The Federal Trade Commission announced that consumer databroker ChoicePoint will pay a $275,000 and has agreed to stronger data security protections “to settle Federal Trade Commission charges that the company failed to implement a comprehensive information security program protecting consumers’ sensitive information, as required by a previous court order. This failure left the door open to a data breach in 2008 that compromised the personal information of 13,750 people and put them at risk of identify theft.”
The previous court order had to do with a security breach four years ago. In February 2005, ChoicePoint sold the records of more than 163,000 Americans to a criminal ring engaged in identity theft.
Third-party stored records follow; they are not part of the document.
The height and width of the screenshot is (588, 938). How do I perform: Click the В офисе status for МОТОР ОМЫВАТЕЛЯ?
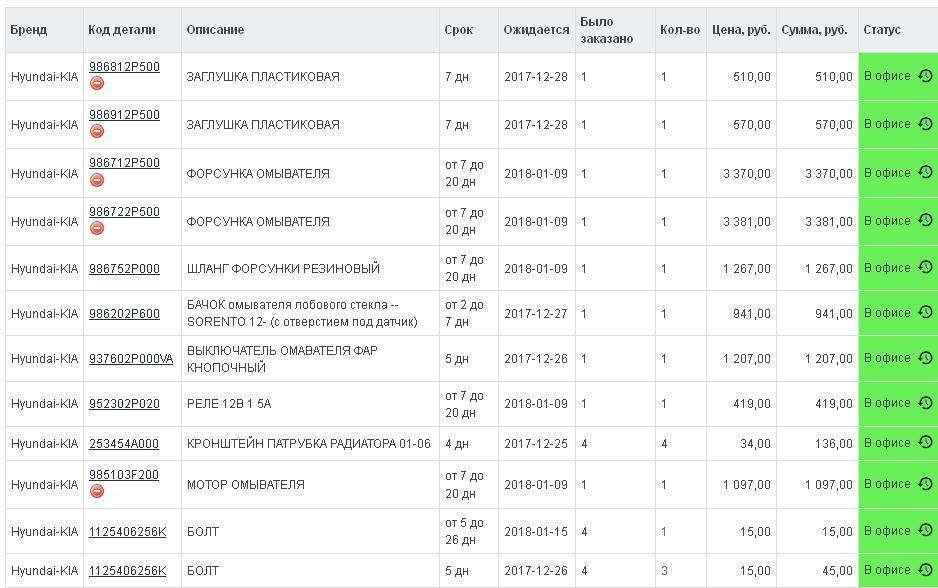tap(886, 482)
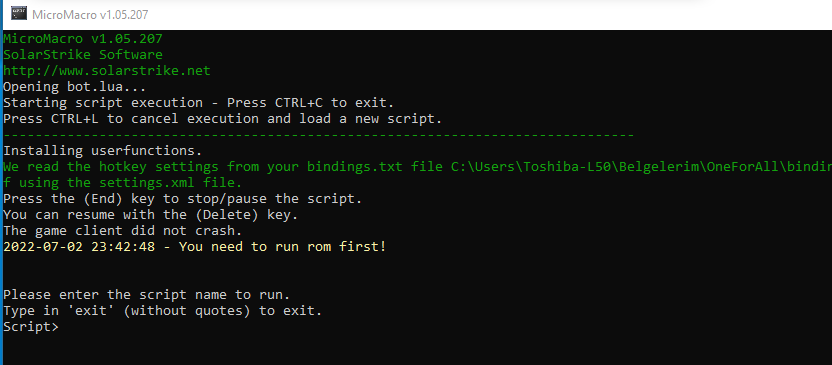Click the MicroMacro v1.05.207 window title

[90, 15]
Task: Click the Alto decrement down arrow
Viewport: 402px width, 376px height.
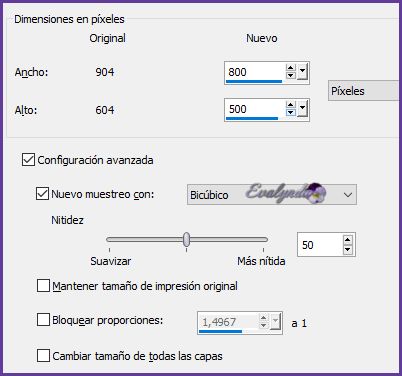Action: point(291,112)
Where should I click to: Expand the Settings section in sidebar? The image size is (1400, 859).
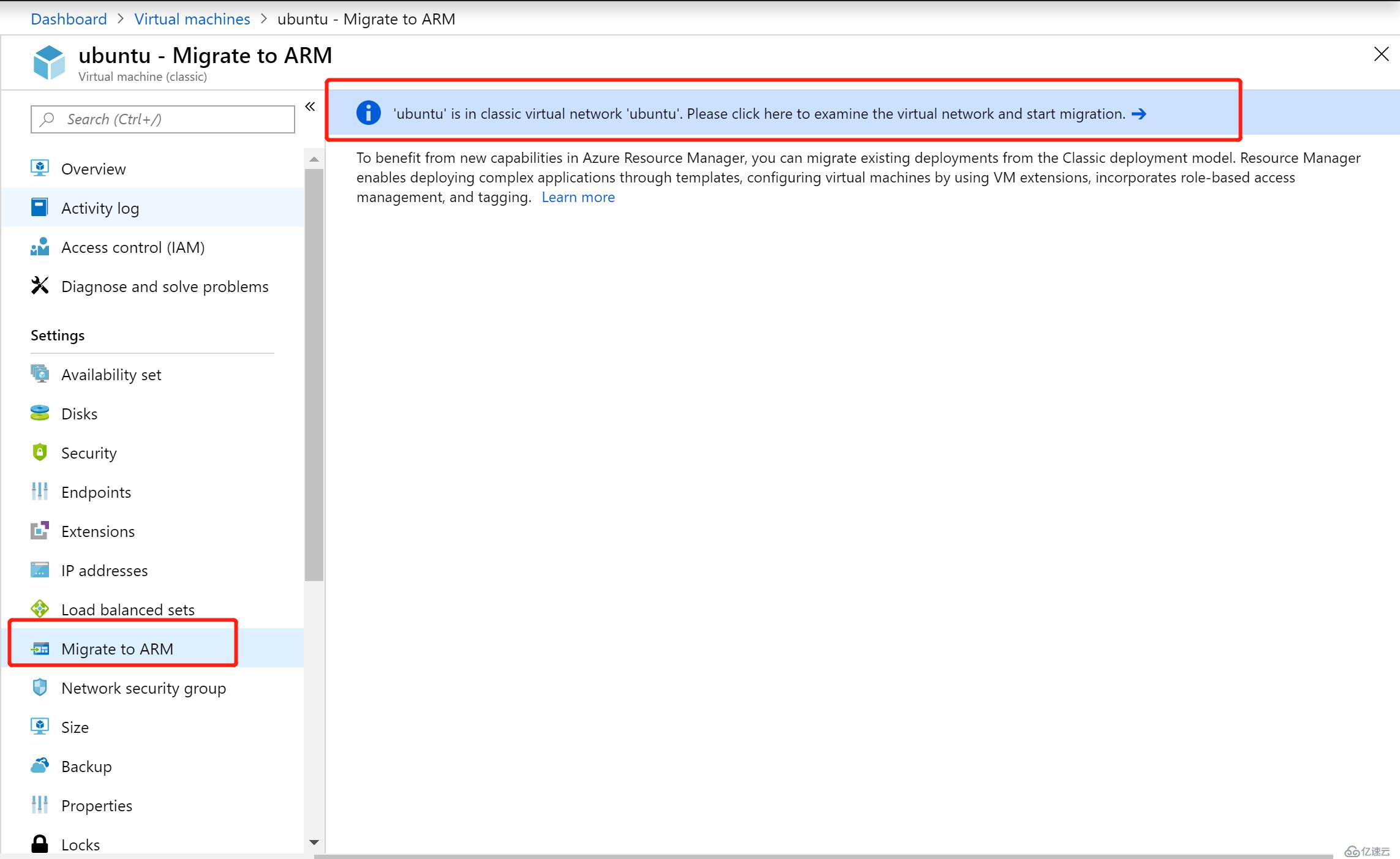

The public learned of ChoicePoint’s sale of sensitive data to criminals because California’s security breach law (pdf) demanded it; federal law did not.
ChoicePoint had to pay $15 million to settle the FTC investigation ($10 million in civil penalties and $5 million in consumer redress) in 2006. The settlement also required “ChoicePoint to implement new procedures to ensure that it provides consumer reports only to legitimate businesses for lawful purposes, to establish and maintain a comprehensive information security program, and to obtain audits by an independent third-party security professional every other year until 2026.”
Under the new settlement, “ChoicePoint is required to report to the FTC – every two months for two years – detailed information about how it is protecting the breached database and certain other databases and records containing personal information,” the FTC said.